Problems to work on:
**A)** Quote the Audiovector QR 7 measurements text below verbatim, starting with "I used DRA Labs'" and going on through "electrical phase angle.".
**B)** Extend the Audiovector QR 7 measurements text below, picking up after its final sentence.

Text section:

BEGIN

Audiovector QR 7 loudspeaker Measurements

Sidebar 3: Measurements

I used DRA Labs' MLSSA system and a calibrated DPA 4006 microphone with an Earthworks microphone preamplifier to measure the Audiovector QR 7's farfield frequency response and dispersion. I used an Earthworks QTC-40 mike for the nearfield and in-room responses and Dayton Audio's DATS V2 system to measure the impedance magnitude and electrical phase angle.

Audiovector specifies the QR 7's anechoic sensitivity as 90.5dB/W/m. My estimate was slightly lower, at 88.7dB/2.83V/m, though this is still higher than average. The QR 7's impedance is specified as 6 ohms. The impedance magnitude (fig.1, solid trace) varied between 5 ohms and 12 ohms in the midrange and treble, with a minimum value of 4.3 ohms between 120Hz and 130Hz. The electrical phase angle (dotted trace) is generally benign, though it does reach –59.75° at 57Hz. Fortunately, the magnitude is high at this frequency, but the effective resistance, or EPDR (footnote 1), still drops below 3 ohms between 57Hz and 140Hz, with a minimum value of 1.8 ohms at 76Hz. As long as the partnering amplifier can drive 4 ohms, the QR 7 shouldn't present it with any drive problems.

END

Rows:

BEGIN

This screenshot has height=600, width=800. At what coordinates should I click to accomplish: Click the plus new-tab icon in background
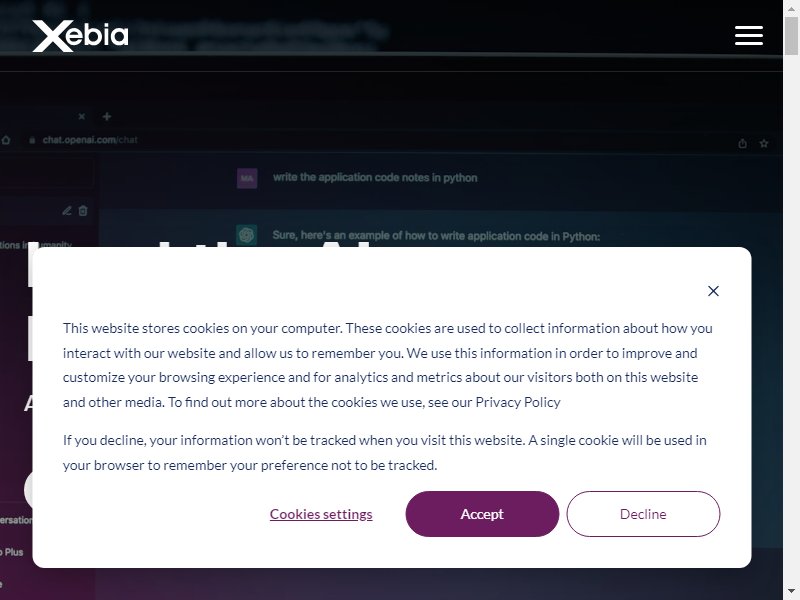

END
BEGIN

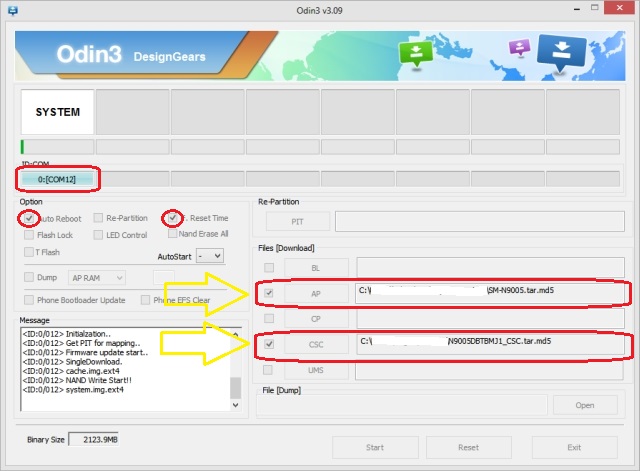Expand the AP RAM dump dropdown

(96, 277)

END

Answers for this exercise:
**A)**
I used DRA Labs' MLSSA system and a calibrated DPA 4006 microphone with an Earthworks microphone preamplifier to measure the Audiovector QR 7's farfield frequency response and dispersion. I used an Earthworks QTC-40 mike for the nearfield and in-room responses and Dayton Audio's DATS V2 system to measure the impedance magnitude and electrical phase angle.

**B)**
822AQR7fig1

Fig.1 Audiovector QR 7, electrical impedance (solid) and phase (dashed) (2 ohms/vertical div.).

The traces in fig.1 are free from the small discontinuities that would imply the existence of cabinet resonances of various kinds. Nevertheless, when I investigated the enclosure's vibrational behavior with a plastic-tape accelerometer, I found a resonant mode at 367Hz that was present on all the panels. This was highest in level on the front baffle midway between the bottom woofer and the base (fig.2). This mode has a high Q (Quality Factor), which will work against audibility—the rule of thumb is that a resonance needs to be excited by the same number of cycles as its Q for it to be fully excited.

822AQR7fig2

Fig.2 Audiovector QR 7, cumulative spectral-decay plot calculated from output of accelerometer fastened to center of front baffle midway bottom woofer and base (MLS driving voltage to speaker, 7.55V; measurement bandwidth, 2kHz).

The saddle at 28Hz in the magnitude trace reveals that this is the tuning frequency of the rectangular port on the speaker's base, which implies extended low frequencies. The red trace in fig.3 shows the response of the port, measured in the nearfield. The output reaches its maximum just below the tuning frequency, and while the upper-frequency rollout is disturbed by some peaks in the midrange, the fact that the port fires downward should ameliorate the audibility of this behavior. The woofers' nearfield output (blue trace) has the expected minimum-motion notch at the port-tuning frequency, and their upper-frequency rolloff is initially gentle. There is therefore a broad overlap between the output of the woofers and the midrange unit (green trace) in the crossover region. The midrange unit's output has a small peak at 80Hz.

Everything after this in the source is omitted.